[pgpool-general: 6084] Re: failover_require_consensus does not work.
Tatsuo Ishii
ishii at sraoss.co.jp
Mon May 14 06:14:37 JST 2018
Hi Usama,
Thanks. The patch looks good to me.
Best regards,
--
Tatsuo Ishii
SRA OSS, Inc. Japan
English: http://www.sraoss.co.jp/index_en.php
Japanese:http://www.sraoss.co.jp
> Hi Ishii-San
>
> I have tried to rephrase your suggestion for clarity. Please have a look at
> the attached patch if you see it fit
>
>
> Thanks
> Best Regards
> Muhammad Usama
>
>
> On Fri, May 11, 2018 at 1:30 PM, Tatsuo Ishii <ishii at sraoss.co.jp> wrote:
>
>> Ok, here is a proposal for addition to the doc.
>>
>> Best regards,
>> --
>> Tatsuo Ishii
>> SRA OSS, Inc. Japan
>> English: http://www.sraoss.co.jp/index_en.php
>> Japanese:http://www.sraoss.co.jp
>>
>> > Usama,
>> >
>> > Do we want to add some notes to the doc regarding this? The behavior
>> > described below may not be obvious to users.
>> >
>> > Best regards,
>> > --
>> > Tatsuo Ishii
>> > SRA OSS, Inc. Japan
>> > English: http://www.sraoss.co.jp/index_en.php
>> > Japanese:http://www.sraoss.co.jp
>> >
>> >> Hi
>> >>
>> >> Thanks for the logs and config files.
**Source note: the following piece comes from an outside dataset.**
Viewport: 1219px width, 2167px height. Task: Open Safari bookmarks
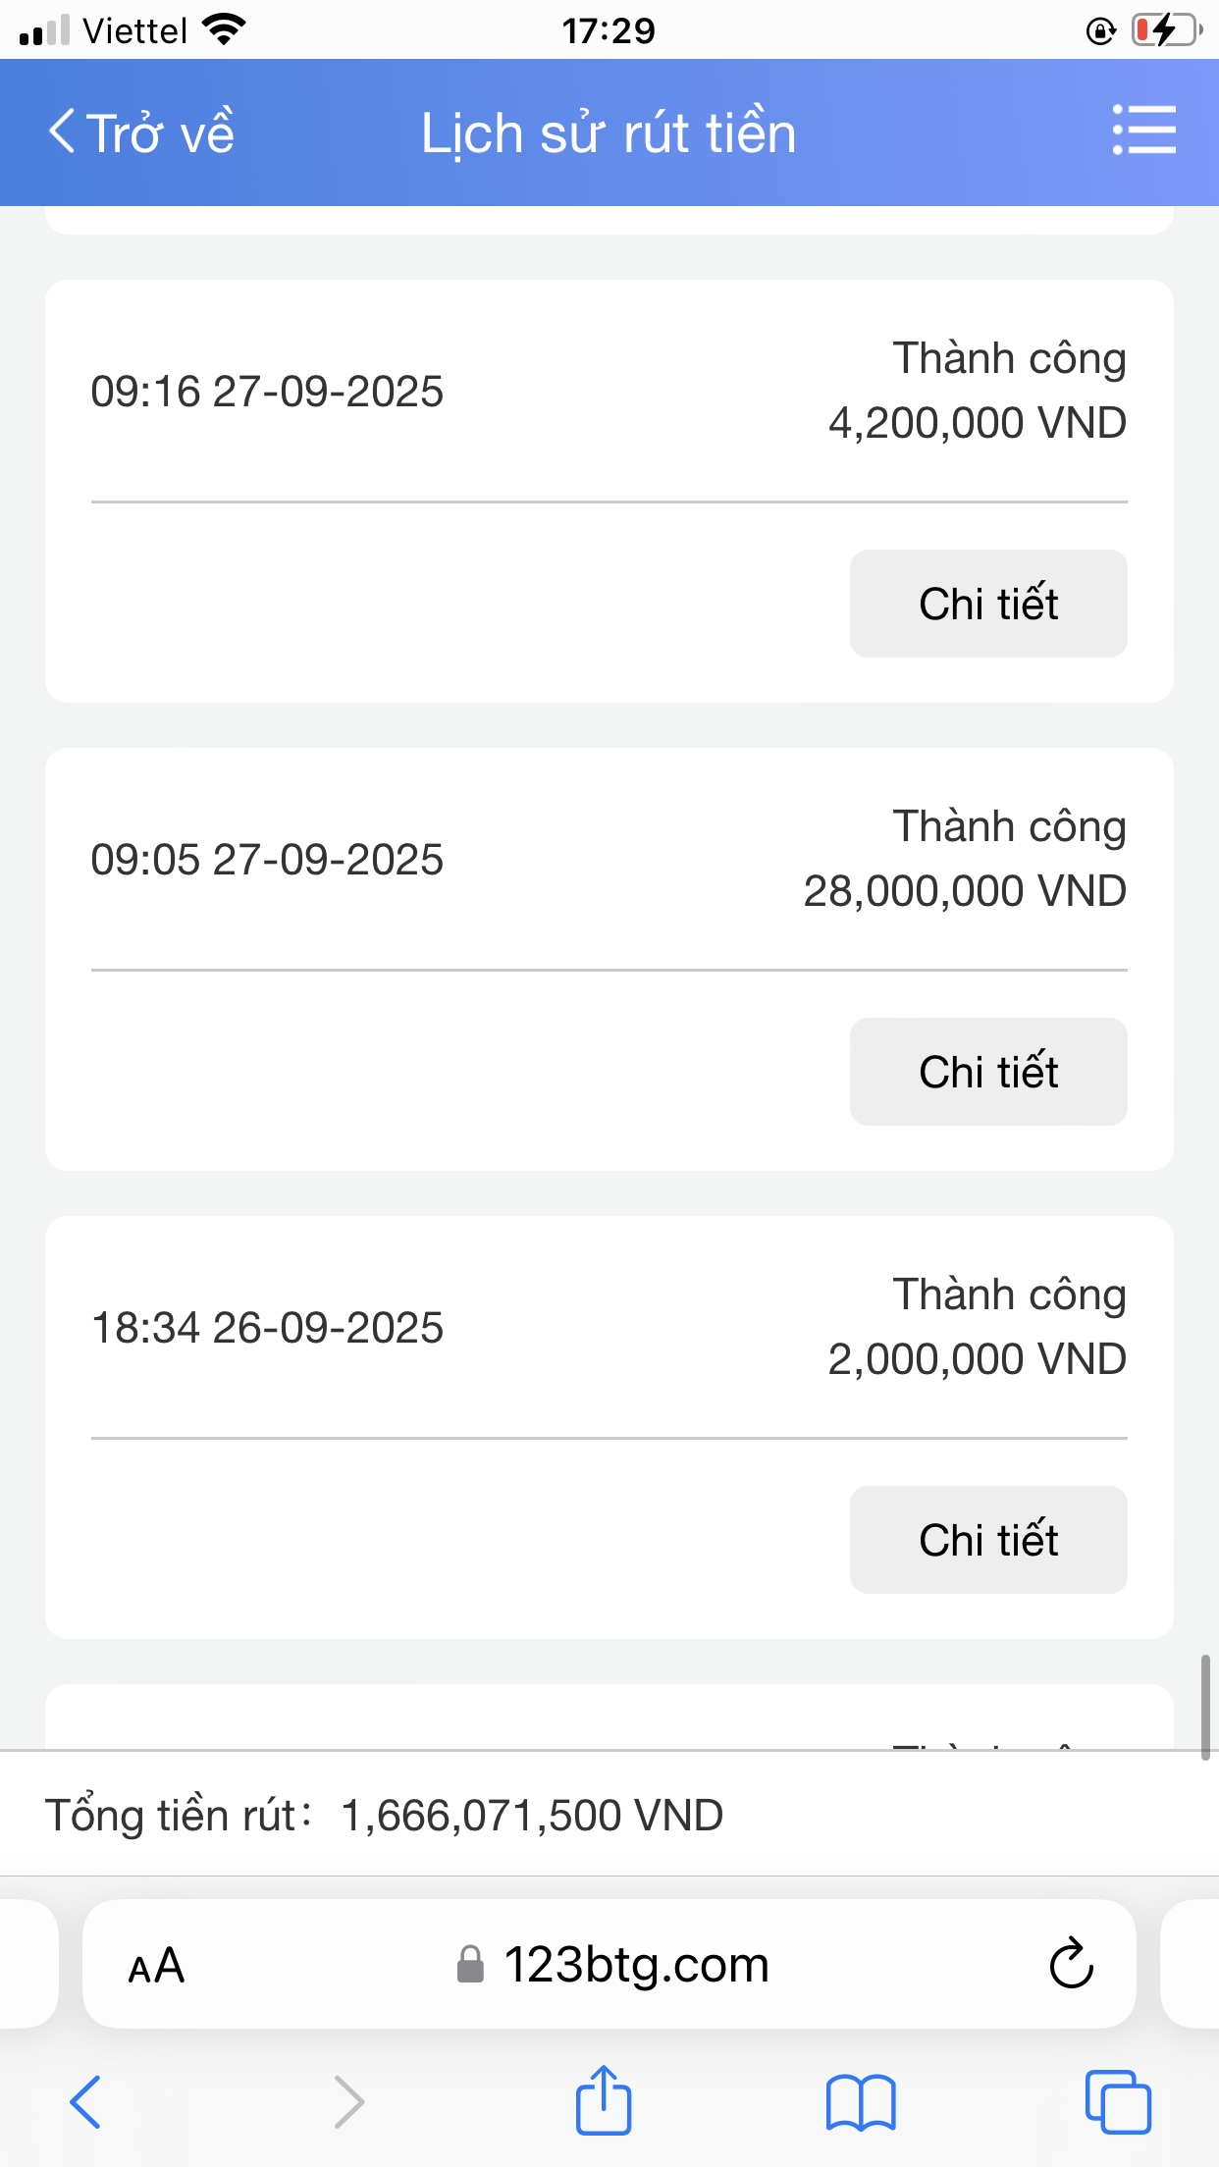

>> >> As per the logs and pgpool.conf files, This is what is happening.
>> >>
>> >> You have health check disabled on all Pgpool-II nodes, So only way to
>> >> detect the backend failure is through fail_over_on_backend error( which
>> >> only works when client connection
>> >> detects the error) . But since the clients are only connecting to the
>> >> master Pgpool-II node, so only master Pgpool-II node can notice the
>> backend
>> >> PostgreSQL node failure
>> >> and because of consensus requirement it will keep waiting for the
>> detection
>> >> of backend failure by other Pgpool-II nodes, Which never arrives because
>> >> other two Pgpool-II nodes
>> >> are sitting idle and didn't detected the error.
>> >> So you either need to enable the health check on all pgpool-II nodes (
>> >> Which is the recommended setting for HA) or just disable the consensus
>> >> requirements (as you did when failover
>> >> was working fine)
>> >>
>> >> Thanks
>> >> Best Rgeards
>> >> Muhammad Usama
>> >>
>> >> On Tue, May 8, 2018 at 7:54 PM, Vlad G <omenvlad at gmail.com> wrote:
>> >>
>> >>> Hey Guys.
>> >>> Thank you for your answer.
>> >>> I attached the configuration files of pgpool and logs.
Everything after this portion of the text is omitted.